Above him was a jeweled canopy hung with flowers and pennants. Fragrant water was sprinkled on the ground, and expensive flowers were scattered about. Precious objects were placed in rows, which were passed out and taken in on leaving and entering. Such were the adornments, and the majesty and authority of his awesome virtue.

When the poor son saw his father, possessed of such great power, he was immediately afraid and regretted having come there. Secretly he thought, ‘This is perhaps a king, or one equal to a king. This is no place for me to hire myself out. I’d better go to a poor village where there will be room for me to work and where I can easily obtain clothing and food. If I stay here any longer, I may be forced to work.’ And with this thought, he quickly ran off.”

Outline :

M2. Father and son see one another.
N1. Son sees the father.

Commentary:

Subhuti, Mahakashyapa, Katyayana, and Maudgalyayana called out again, World Honored One, the poor son then, hiring himself as a laborer here and there, getting different jobs from day to day. The Buddha’s disciples had run off.
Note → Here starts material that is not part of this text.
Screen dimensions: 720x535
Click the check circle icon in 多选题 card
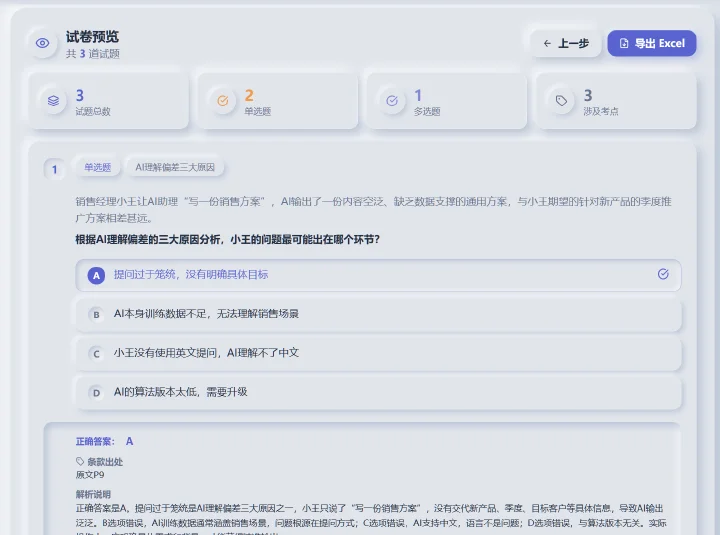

Those of the Great Vehicle disposition had run away into the Three Realms. There, they were forced to undergo the eight sufferings, and so they were looking for a way out, a path out of suffering. They ran here and there seeking a method to escape but could not find one.

Unexpectedly arrived at his father’s house. After a while, when they had been to many places, they came in turn to the place where the Buddha lived, that is, the Land of Expedients with Residue and the Land of Adornment of Real Reward. Standing by the gate, he saw that his father’s house was beautifully adorned. He did not dare stand in the middle of the gate, but only off to one side. This represents the Small Vehicle people who dwell in two extremes: one is emptiness and the other falseness. They do not stand in the Middle Way. He saw his father at a distance. Although he was far away, his son could still see him. This shows that the Small Vehicle people still had the Great Vehicle disposition. Seated on a lion-seat. The seat was beautifully carved with lions on it. This represents that the Buddha sits on the Dharma King’s seat manifesting the ten thousand foot high Reward Body. His feet were resting on a jeweled footstool. The jeweled footstool represents the Buddha’s perfection of both wisdom and samadhi.
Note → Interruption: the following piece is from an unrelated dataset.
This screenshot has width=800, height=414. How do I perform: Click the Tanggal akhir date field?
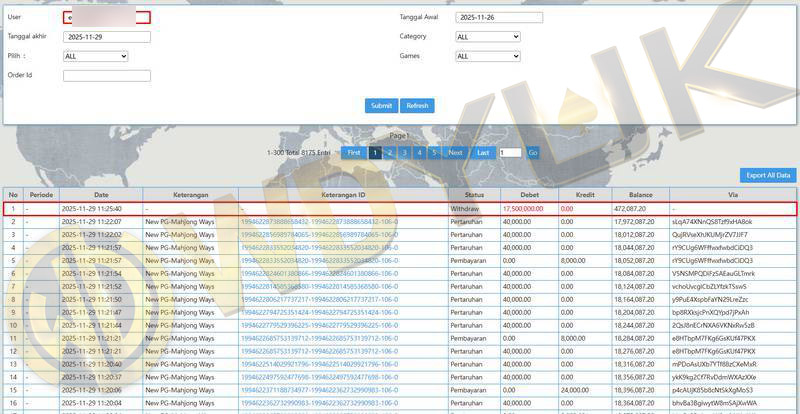tap(106, 37)
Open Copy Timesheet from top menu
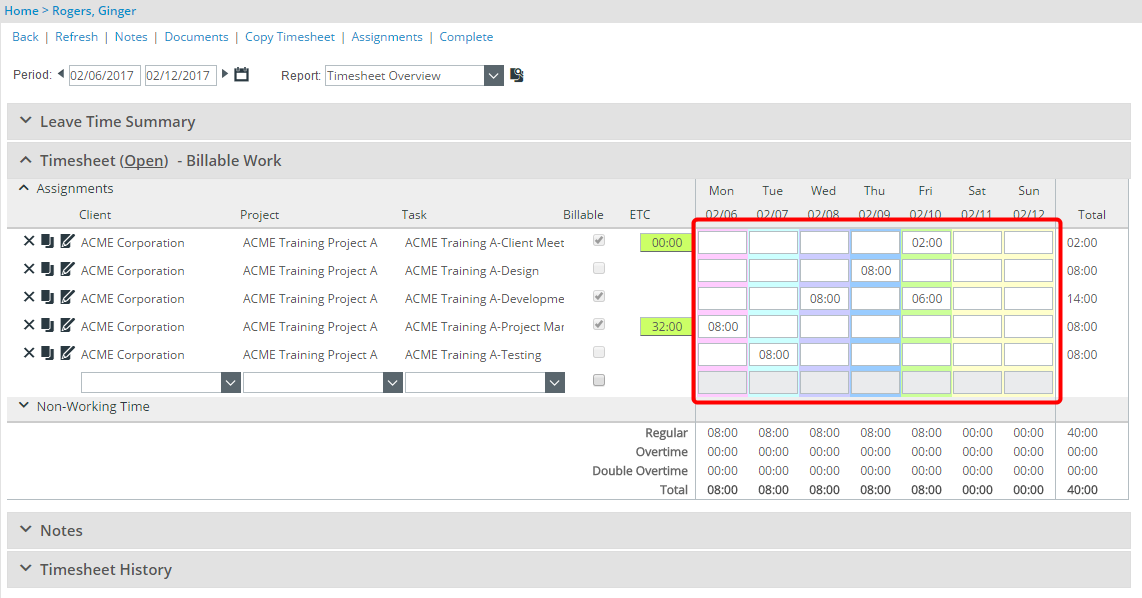 tap(290, 37)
And he was reverently surrounded by Brahmans. Brahmans are those who cultivate pure conduct. Here, they represent the Bodhisattvas at the stage of Equal Enlightenment who were present in the Avatamsaka Assembly. Kshatriyas are the ruling class. Here they represent the Bodhisattvas from the First to the Ninth Grounds present in the Avatamsaka Assembly. Laypeople refer to the other Bodhisattvas in the Avatamsaka Assembly. The Buddha was surrounded by these great Bodhisattvas.
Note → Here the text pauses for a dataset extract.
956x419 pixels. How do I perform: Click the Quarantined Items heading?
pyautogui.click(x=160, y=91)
Necklaces of Real pearls represent the ultimate keeping of precepts, the Shurangama Samadhi, and all the various aspects of real mark wisdom, as well as the four methods of conversion and so on. Their value in the millions means that the Buddhadharma is wonderful beyond description, past all reckoning. Adorned his body: These Dharma jewels adorned his Dharma appearance, and the Great Bodhisattvas surrounded him. Attendants refer to Bodhisattvas who have certified to the fruit. Servants refer to those still cultivating the perfection of expedients. Holding white whisks. They are brushes that look like horse tails and are used like dusters. In the Forty-two Hands there is the White Whisk Hand. Waited on him right and left represents entering into the wisdom of emptiness and brushing away the dust of the Four Dwellings:

1. dwelling in the love of views;
2. dwelling in the love of desire;
3. dwelling in the love of form;
4. dwelling in the love of the formless.

The left represents entering into the wisdom of the false and brushing away the dust of “unknowing.” “Right and left” then refers to brushing away the dust of emptiness and falseness (existence).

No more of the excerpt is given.